What Constitute “Substantial Grounds for Difference of Opinion” for Purposes of 28 U.S.C. § 1292(b) — Second Circuit Standards
From U.S. ex rel Colucci v. Beth Israel Med. Ctr., 2009 U.S. Dist. LEXIS 117587 (S.D.N.Y. Dec. 15, 2009):
Courts have found substantial ground for difference of opinion where there is conflicting authority on the issue or the issue is particularly difficult and one of first impression in the Second Circuit. Klinqhoffer, 921 F.2d at 25. Disagreement among courts outside the circuit, however, does not alone support the certification of an interlocutory appeal. Ryan, Beck & Co., LLC v. Fakih, 275 F. Supp. 2d 393, 398 (E.D.N.Y. 2003). When cases cited by the moving party are "inapposite to the issue implicated by the instant action, of no persuasive authority, or both, no substantial ground for difference of opinion exists." . . .
The "mere presence of a disputed issue that is a question of first impression, standing alone, is insufficient to demonstrate substantial ground for difference of opinion." In re Flor, 79 F.3d 281, 284 (2d Cir. 1996).
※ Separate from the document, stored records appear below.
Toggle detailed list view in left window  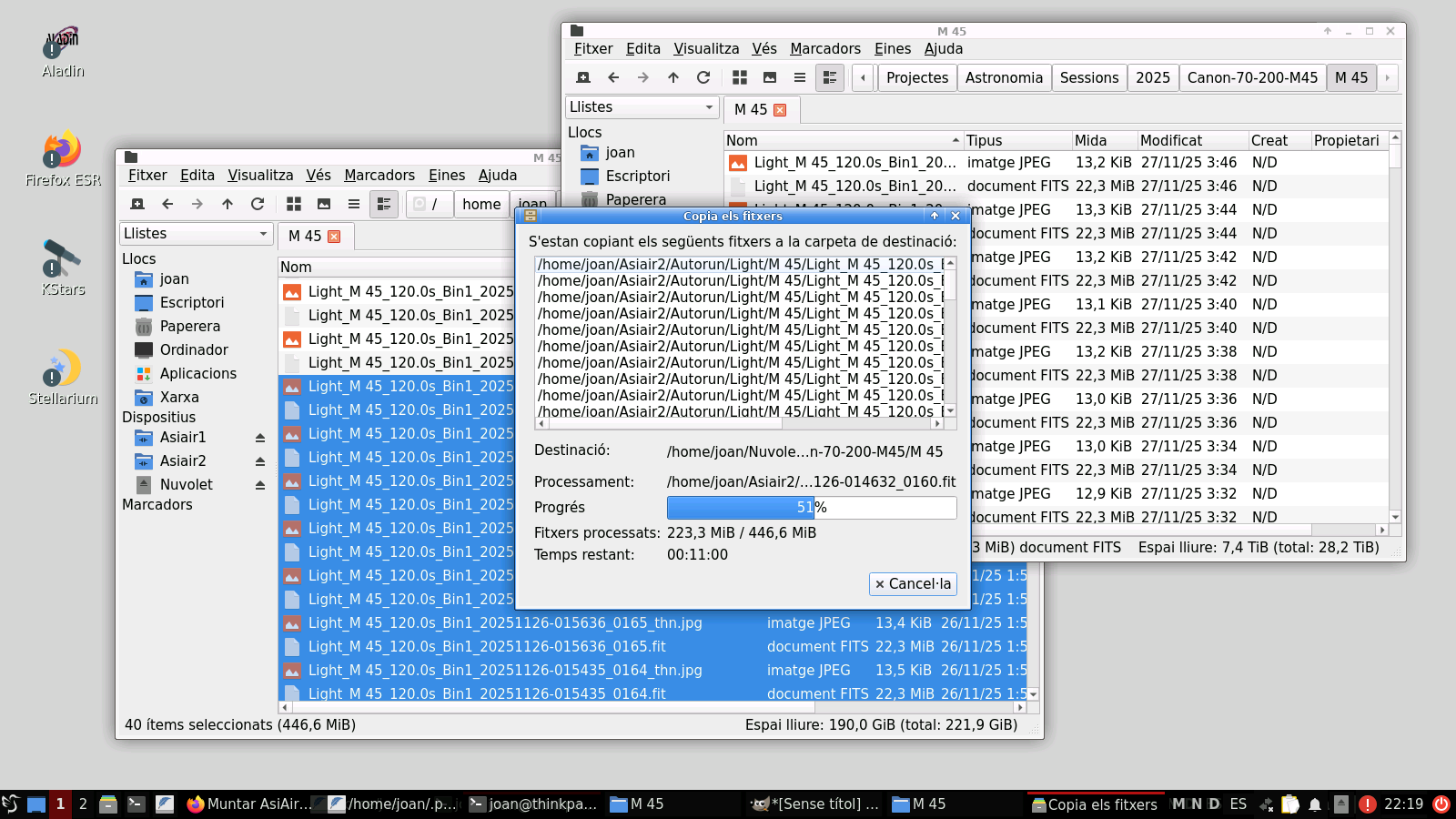click(384, 204)
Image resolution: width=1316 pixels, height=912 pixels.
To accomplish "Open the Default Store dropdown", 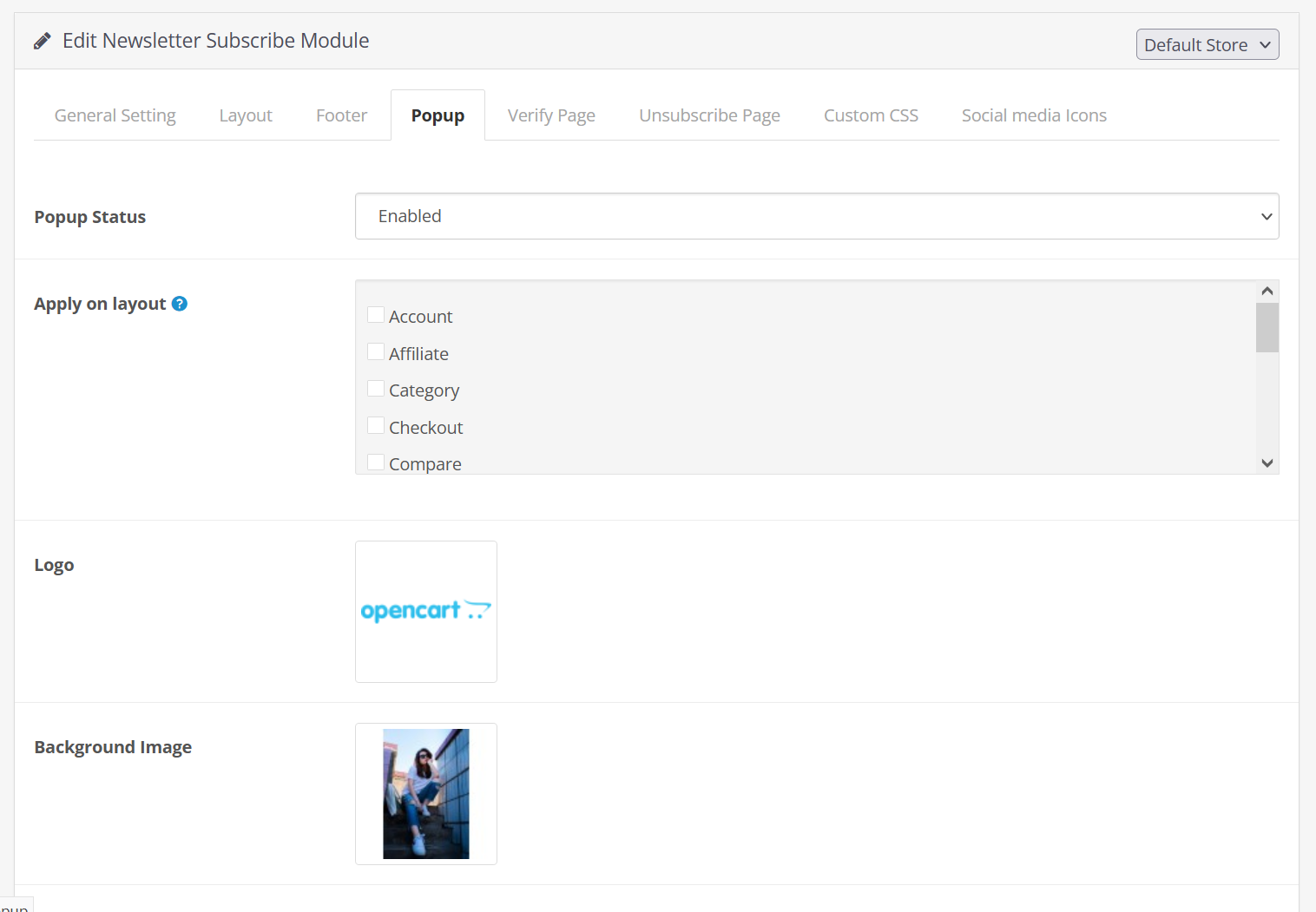I will [x=1207, y=45].
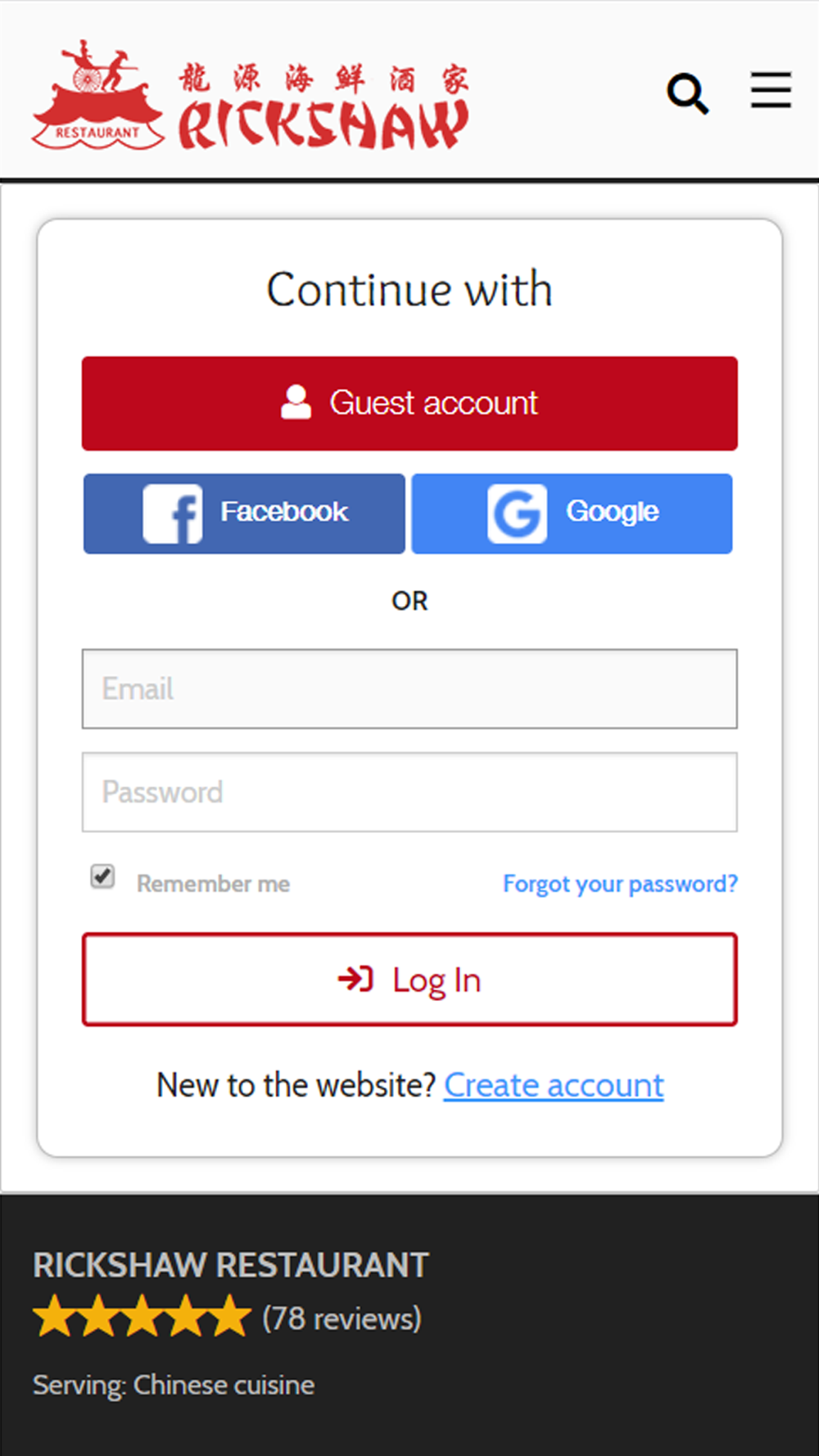This screenshot has width=819, height=1456.
Task: Click the Log In button
Action: (x=410, y=979)
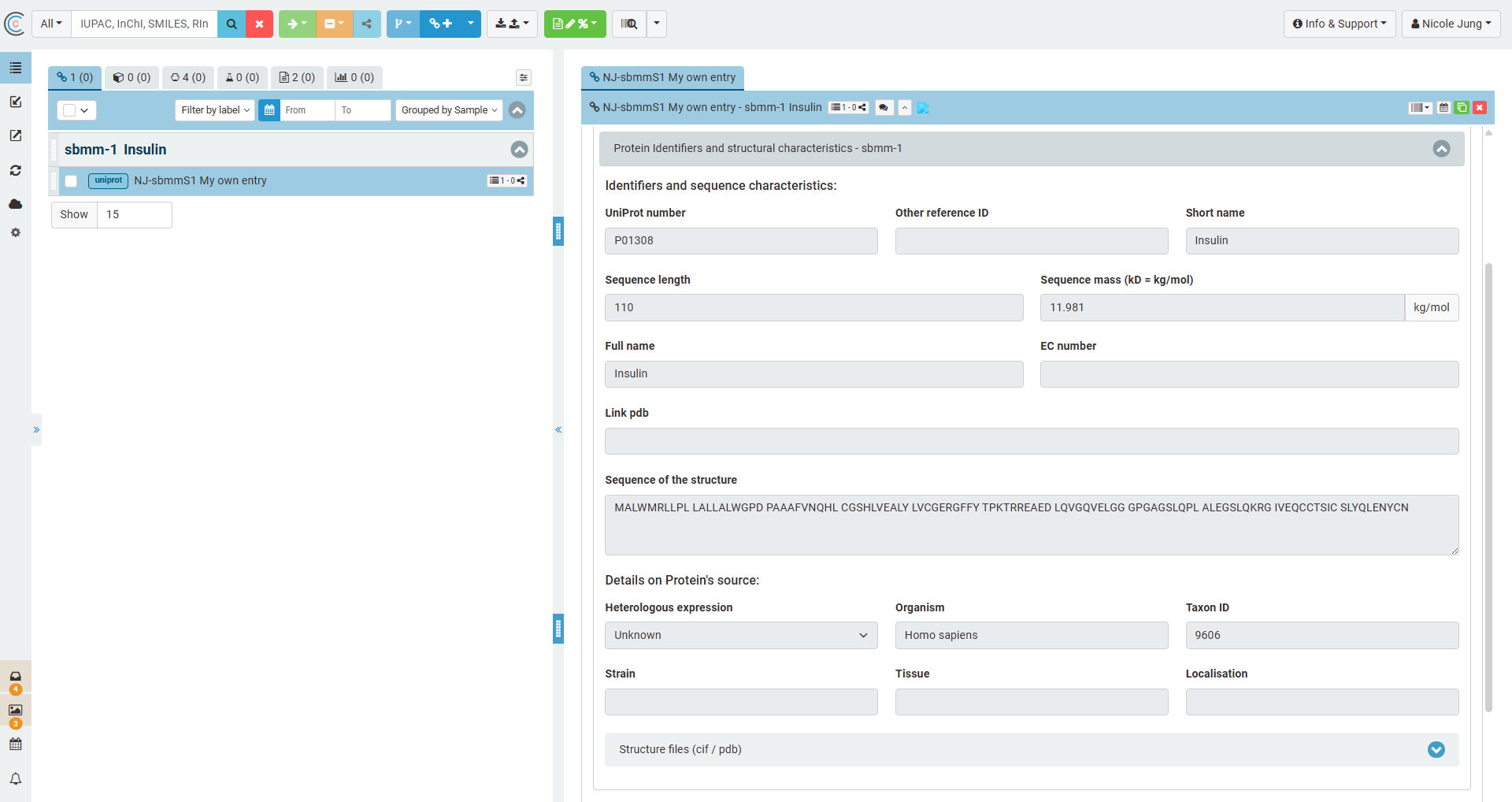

In the interest of judicial efficiency, and in light of the policy considerations underlying the final judgment rule, judges should exercise discretion in certifying an interlocutory appeal. "It is the duty of the district judge [faced with a motion for certification] to analyze the strength of the arguments in opposition to the challenged ruling when deciding whether the issue for appeal is truly one on which there is a substantial ground for dispute. Id. (emphasis in original) (citing Max Daetwyler Corp. v. Meyer, 575 F. Supp. 280, 283 (E.D.Pa. 1983)).